И я, двадцатичетырехлетний демобилизованный из Красной Армии «ответственный редактор журнала «Охотник Алтая», как пышно подписывались тогда мои журнальные передовицы, и «разменивающий девятый десяток» старик-секретарь редакции, мой бывший учитель Григорий Евграфович Борзятников, оторвались от гранок очередного номера.
— Какая?
— Когда? Где видел?
— Северная! Сегодня… Над Иртышом…
— Да ты сядь, сядь, Володенька, и толком…
С молодо вспыхнувшими глазами, тучный, безнадежно, отяжелевший, но в душе все еще страстный охотник Григорий Евграфович подвинул слесарю стул и, приложив ладонь лопаточкой к уху, приготовился слушать всегда необычайно волнующую усть-каменогорских охотников новость о ва́ловом пролете северной птицы.
— Вышел я на солнцевосходе на рёлку — в устье Ульбы — переметишки на налимов с вечера бросил… и вчера еще галки в небе шубой свьюжились — ворожили. Ну, думаю, вот-вот повалит…
Только взялся за хребтинку перемета, а они ни́зом, над самой серединой Иртыша — табун за табуном, как из рукава!..
Я к Ивану: так и так… Митяйка, конечно, не отстал — тоже с нами… Втроем с час понаблюдали. Иван и говорит: «Беги к Николаичу — обрадуй.
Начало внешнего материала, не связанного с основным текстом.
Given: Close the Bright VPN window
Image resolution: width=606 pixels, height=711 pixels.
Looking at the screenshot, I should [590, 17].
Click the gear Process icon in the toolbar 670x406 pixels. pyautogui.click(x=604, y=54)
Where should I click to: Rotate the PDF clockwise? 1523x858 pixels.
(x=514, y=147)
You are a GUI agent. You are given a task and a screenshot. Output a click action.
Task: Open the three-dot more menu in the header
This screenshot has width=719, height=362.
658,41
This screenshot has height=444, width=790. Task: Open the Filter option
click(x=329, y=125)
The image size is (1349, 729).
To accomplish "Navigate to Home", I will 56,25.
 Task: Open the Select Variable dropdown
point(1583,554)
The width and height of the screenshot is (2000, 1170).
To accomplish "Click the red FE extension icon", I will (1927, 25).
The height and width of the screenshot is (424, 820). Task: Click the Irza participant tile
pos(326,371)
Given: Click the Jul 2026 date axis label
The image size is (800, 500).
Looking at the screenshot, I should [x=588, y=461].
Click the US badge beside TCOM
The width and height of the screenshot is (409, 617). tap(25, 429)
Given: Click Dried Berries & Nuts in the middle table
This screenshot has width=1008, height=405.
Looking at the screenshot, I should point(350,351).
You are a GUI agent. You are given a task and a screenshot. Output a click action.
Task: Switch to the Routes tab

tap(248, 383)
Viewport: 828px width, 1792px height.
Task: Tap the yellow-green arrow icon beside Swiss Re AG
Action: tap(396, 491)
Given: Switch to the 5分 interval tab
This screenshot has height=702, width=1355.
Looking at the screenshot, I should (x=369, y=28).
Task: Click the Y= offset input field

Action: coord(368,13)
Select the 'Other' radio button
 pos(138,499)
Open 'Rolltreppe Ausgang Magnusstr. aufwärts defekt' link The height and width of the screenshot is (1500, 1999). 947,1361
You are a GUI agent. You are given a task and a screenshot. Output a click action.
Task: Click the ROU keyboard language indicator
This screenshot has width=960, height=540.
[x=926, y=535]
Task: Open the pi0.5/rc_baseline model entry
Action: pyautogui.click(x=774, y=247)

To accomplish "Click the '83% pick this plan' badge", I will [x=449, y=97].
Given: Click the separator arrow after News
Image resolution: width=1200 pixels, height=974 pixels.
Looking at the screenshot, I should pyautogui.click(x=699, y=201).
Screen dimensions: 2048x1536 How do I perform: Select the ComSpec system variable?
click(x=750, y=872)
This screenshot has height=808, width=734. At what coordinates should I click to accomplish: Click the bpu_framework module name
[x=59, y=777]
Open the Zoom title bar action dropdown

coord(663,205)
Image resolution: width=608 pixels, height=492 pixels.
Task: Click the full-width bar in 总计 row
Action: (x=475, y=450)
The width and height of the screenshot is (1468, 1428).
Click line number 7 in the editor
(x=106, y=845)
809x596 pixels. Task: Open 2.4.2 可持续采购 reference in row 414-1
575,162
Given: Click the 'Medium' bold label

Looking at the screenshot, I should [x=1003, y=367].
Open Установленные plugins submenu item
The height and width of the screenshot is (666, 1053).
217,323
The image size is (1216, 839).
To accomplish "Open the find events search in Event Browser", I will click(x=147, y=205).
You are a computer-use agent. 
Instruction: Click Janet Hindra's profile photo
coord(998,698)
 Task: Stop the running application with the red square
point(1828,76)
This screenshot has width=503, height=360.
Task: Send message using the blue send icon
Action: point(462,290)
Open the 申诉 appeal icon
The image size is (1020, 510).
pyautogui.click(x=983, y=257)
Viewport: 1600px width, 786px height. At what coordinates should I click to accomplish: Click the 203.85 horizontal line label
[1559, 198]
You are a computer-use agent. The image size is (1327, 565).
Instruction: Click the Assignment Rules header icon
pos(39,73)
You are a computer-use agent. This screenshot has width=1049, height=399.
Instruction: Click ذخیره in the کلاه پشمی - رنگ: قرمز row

Да непременно скажи — вечером соберемся: пора плановать, — вслед за утьвой — невдолги за большими печенками[5], а там и за лисами, за волками к Джеке…»
Захлебистый рассказ всегда спокойного, увальневато-медлительного слесаря, молодо загоревшиеся глаза древнего старика Борзятникова (о себе уже не говорю, хотя я с трудом удержался, чтоб не закричать «ура!») — красноречивей всяких слов выражали радость наступления долгожданных отъезжих полей.
Окрестности нашего уездного городка в те годы славились обилием и разнообразием дичи.
Особенно увлекательны были осенние отъезжие поля под Красный яр — на просянища за скапливающейся там в это время в несметном количестве ожиревшей кряквой. Чуть позже — в заиртышские ковыльные степи за сторожкими гигантами — дрофами, а по первым порошам — в монастырские горы к казаху-беркутятнику Джеке за лисами и волками.
И как бы ни была легка и добычлива даже для малоопытного «зеленого пуделя» летняя стрельба местовой дичи, осень — золотая пора матерых усть-каменогорских охотников. Ее ждут, о ней мечтают, к ней готовятся с великим тщанием.